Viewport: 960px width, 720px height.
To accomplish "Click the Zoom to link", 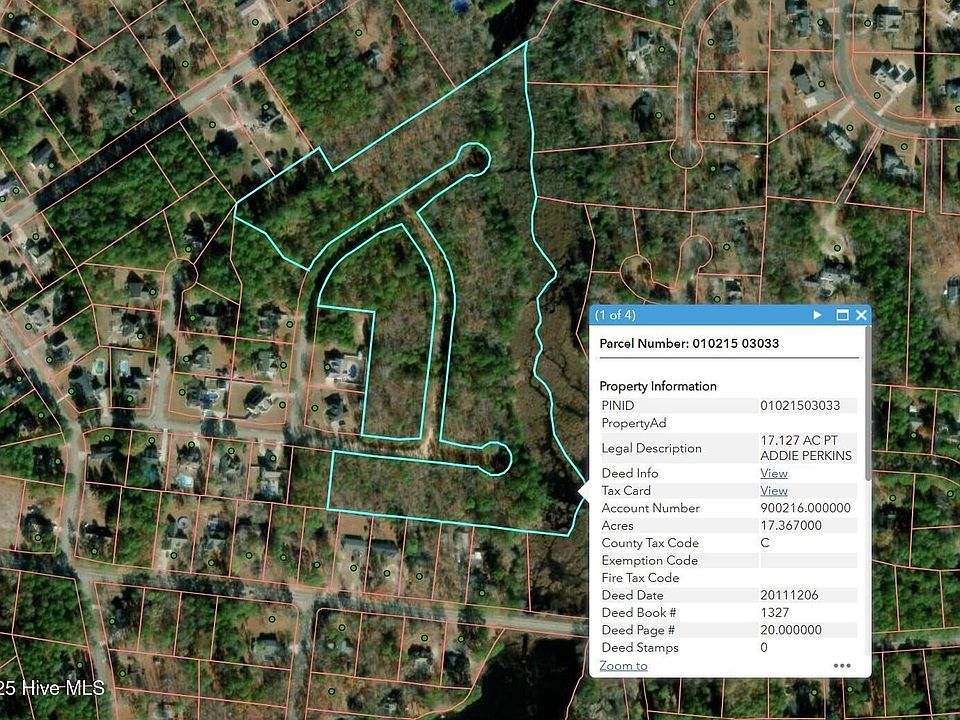I will pyautogui.click(x=623, y=666).
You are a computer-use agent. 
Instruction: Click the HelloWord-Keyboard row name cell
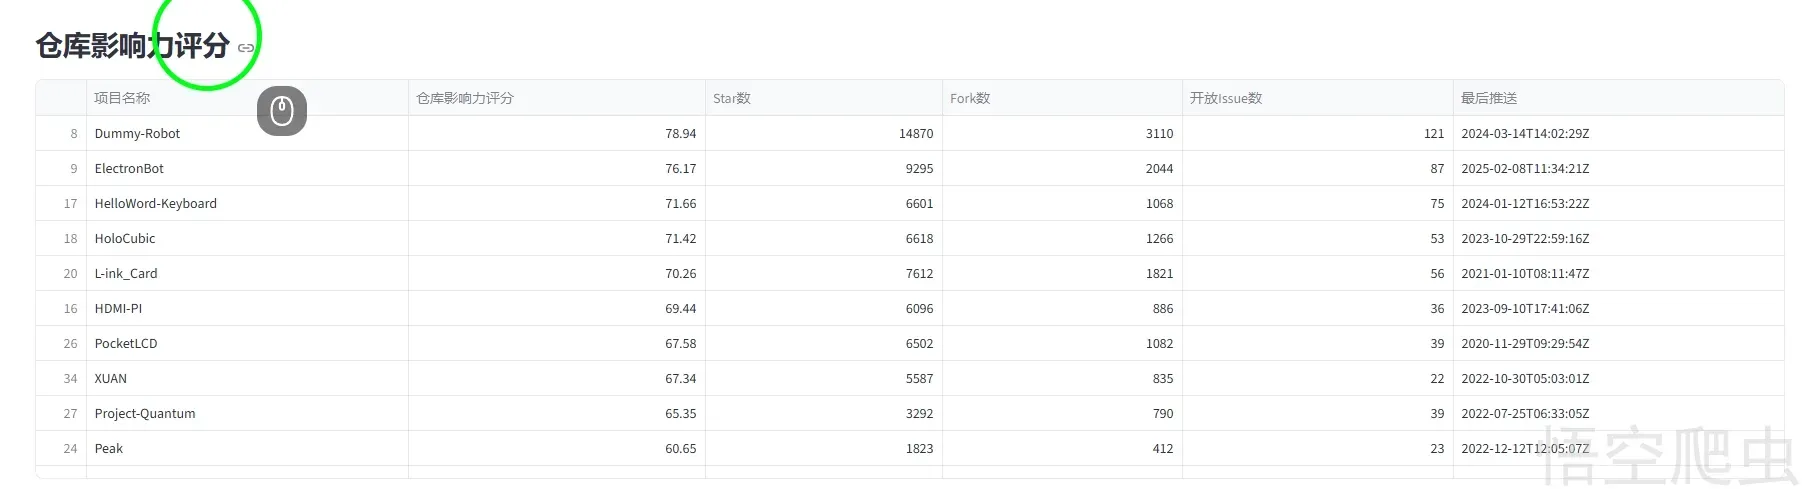coord(156,203)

· · · · ·

Task: After locating the line that holds "You are a computer-use agent.", output exactly the lines from it through the last line of the material above, inclusive, without pictures.

Task answer:
You are a computer-use agent. 
Instruction: Click the HelloWord-Keyboard row name cell
coord(156,203)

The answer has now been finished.